Only my second post, but I have a burning question... I've had a potter around on the internet about Gravity, and I've ascertained that gravity is in relation to the amount of particles (?) in the water as compared to the original gravity of water (base mark?), and as such we can check the ABV of the beer by comparing the original gravity (OG) to the final gravity (FG).

Now... while it may (or may not) sound like I have a semi-solid understanding of gravity, I can assure you I do not! :lol:

I don't even really understand how to measure it.. the measurements I see on recipes is often a 10** number.. and my hydrometer doesn't have that reading. Does it assume the 10 and give the final 2 digits or something?

Also, and really my main reason for this questions is... what happens if you reach wort completion and you test your OG and you're not where the recipe says you should be? Are there a set number of things you've usually done wrong? Too high equals X or too low equals Y? And mainly, is there anything post mash that can be done to make final adjustments? Or is it simply a case of sticking as close to the recipe re; temps etc and you'll be fine?

I'm really at a beginner level, but I'm super keen to learn all parts as well as I can, so I'd really appreciate some guidance on this if you have the time and knowledge to share.

Thanks
Jon

EDIT: I mention (because I read somewhere), that you can gather an accurate ABV from comparing the OG to the FG, but I don't know how this is done. Is there a formulae?
 
think of it this way.. a litre of pure water with a gravity reading of 1.000 at the temperature the hydrometer is calibrated for will weigh 1 kg.

a litre of beer wort with a gravity of 1.054 will weigh about 1.054kg there are about 54g of soluble sugars and salts dissolved in the liquid.

hope that helps..

edit - added words 'about' as of course if you could extract the salts and sugars dissolved in 1l of liquid you would have slightly less than 1l of pure water as the mass of sugars and salts will have some volume too.

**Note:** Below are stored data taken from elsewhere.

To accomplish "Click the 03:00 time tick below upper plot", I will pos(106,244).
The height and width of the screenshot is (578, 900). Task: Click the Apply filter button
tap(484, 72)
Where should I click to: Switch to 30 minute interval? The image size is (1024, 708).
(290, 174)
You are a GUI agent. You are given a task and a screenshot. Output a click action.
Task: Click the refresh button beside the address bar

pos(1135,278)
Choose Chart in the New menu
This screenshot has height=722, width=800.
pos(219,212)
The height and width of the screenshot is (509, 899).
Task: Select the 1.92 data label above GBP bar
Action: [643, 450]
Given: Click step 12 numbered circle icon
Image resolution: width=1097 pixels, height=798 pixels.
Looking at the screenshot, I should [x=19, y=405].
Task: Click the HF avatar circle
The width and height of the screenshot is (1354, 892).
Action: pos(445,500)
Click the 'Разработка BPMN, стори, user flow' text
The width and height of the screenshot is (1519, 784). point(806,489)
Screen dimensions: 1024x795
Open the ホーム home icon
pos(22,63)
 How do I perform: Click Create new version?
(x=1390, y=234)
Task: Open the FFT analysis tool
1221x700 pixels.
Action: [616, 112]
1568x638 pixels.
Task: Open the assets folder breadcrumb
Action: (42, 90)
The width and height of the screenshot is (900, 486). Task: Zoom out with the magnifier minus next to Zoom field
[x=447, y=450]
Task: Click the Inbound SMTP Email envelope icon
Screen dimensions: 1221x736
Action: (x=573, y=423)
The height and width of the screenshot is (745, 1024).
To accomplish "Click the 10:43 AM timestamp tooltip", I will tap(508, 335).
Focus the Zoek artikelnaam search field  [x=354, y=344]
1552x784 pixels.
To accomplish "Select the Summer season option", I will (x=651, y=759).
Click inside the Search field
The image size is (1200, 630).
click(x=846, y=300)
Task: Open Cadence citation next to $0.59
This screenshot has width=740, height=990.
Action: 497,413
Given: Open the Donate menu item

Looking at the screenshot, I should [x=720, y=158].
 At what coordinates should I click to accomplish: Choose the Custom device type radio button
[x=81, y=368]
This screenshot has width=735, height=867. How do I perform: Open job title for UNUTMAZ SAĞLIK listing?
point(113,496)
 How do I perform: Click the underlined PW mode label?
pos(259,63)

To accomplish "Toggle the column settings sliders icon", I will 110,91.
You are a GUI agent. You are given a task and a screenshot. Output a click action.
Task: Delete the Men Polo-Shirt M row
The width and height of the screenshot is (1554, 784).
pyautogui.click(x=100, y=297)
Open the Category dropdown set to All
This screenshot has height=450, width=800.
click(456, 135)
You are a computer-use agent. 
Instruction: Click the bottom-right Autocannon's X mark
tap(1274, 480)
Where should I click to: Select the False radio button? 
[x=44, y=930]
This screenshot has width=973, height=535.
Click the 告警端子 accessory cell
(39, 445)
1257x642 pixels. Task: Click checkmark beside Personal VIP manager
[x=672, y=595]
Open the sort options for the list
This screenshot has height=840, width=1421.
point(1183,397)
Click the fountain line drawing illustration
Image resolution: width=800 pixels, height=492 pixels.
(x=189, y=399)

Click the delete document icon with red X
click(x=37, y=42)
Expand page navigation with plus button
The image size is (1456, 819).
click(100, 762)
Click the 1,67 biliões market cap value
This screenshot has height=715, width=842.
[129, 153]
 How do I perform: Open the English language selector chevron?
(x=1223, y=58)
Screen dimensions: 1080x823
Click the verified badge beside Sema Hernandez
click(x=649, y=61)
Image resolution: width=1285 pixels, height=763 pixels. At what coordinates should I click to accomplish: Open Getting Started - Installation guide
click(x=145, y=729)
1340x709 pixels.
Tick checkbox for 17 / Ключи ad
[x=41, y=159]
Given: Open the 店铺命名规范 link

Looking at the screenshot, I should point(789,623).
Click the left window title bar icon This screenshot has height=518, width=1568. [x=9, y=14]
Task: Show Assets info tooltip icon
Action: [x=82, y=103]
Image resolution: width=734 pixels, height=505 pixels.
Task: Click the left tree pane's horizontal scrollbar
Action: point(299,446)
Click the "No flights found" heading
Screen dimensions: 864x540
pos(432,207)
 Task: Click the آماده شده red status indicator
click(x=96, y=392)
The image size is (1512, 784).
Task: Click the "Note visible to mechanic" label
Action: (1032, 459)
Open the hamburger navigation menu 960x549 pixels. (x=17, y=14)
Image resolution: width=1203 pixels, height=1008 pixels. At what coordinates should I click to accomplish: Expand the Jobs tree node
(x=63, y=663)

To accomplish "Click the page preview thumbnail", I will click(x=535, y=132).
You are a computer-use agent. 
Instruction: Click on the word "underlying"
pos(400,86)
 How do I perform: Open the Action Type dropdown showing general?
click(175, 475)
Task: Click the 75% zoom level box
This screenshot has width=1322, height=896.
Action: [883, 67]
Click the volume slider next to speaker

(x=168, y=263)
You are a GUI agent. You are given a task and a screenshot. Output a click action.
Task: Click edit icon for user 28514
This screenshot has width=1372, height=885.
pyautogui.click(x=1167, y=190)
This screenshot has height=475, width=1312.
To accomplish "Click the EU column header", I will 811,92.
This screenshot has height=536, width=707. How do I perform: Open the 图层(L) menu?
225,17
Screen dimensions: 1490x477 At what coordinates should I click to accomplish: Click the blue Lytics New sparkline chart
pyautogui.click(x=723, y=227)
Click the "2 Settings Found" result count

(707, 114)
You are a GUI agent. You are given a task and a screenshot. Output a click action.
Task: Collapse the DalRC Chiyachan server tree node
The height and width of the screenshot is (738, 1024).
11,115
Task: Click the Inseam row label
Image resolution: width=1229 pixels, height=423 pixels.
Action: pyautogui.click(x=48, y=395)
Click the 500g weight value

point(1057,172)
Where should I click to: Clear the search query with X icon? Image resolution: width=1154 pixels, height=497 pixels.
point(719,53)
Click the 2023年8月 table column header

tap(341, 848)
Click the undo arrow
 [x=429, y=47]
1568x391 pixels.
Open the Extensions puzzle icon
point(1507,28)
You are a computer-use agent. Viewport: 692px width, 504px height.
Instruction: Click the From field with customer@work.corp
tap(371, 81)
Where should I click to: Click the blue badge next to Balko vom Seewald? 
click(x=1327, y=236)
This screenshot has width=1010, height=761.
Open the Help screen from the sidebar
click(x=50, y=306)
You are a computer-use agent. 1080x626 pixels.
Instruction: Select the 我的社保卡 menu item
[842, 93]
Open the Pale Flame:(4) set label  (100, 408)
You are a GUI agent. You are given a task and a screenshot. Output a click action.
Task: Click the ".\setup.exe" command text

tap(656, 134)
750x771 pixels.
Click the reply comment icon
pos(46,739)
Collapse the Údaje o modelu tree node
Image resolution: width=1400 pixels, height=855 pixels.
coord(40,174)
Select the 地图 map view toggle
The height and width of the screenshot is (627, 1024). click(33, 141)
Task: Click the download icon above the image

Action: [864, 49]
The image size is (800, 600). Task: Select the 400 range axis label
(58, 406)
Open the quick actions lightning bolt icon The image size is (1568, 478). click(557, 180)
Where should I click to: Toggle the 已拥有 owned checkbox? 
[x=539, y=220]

but its a good enough yardstick to illustrate the point (and provide me with volume levels based on mass when i weigh my post mash liquor and take a gravity reading)
 
It's 1.0 not 10
No look at your hydrometer and it should make more sense.
Yes if you are over you have extracted more sugar out if the grain. You can add water to bring it down. If it's below then there could be loads of scenarios why but you can add dme or lme to bring it back up.
Yes there is a formalar but easier to use a online calculator
 
Ticked off one question by using the search...

http://www.thehomebrewforum.co.uk/showthread.php?t=60895

This gives me some answers about Gravity, and how it works with regards to reading it.. but what about when it's wrong, or off recipe?

TBH it is easier to answer such questions in specific terms. So, if you think that your OG is 1.040 and your FG is 1.010 etc.

In the example above your ABV will be 4%.

This is the "correct" answer for most kits

If the result you get is not the one you like, then it may be possible to explore the reasons for that.
 
think of it this way.. a litre of pure water with a gravity reading of 1.000 at the temperature the hydrometer is calibrated for will weigh 1 kg.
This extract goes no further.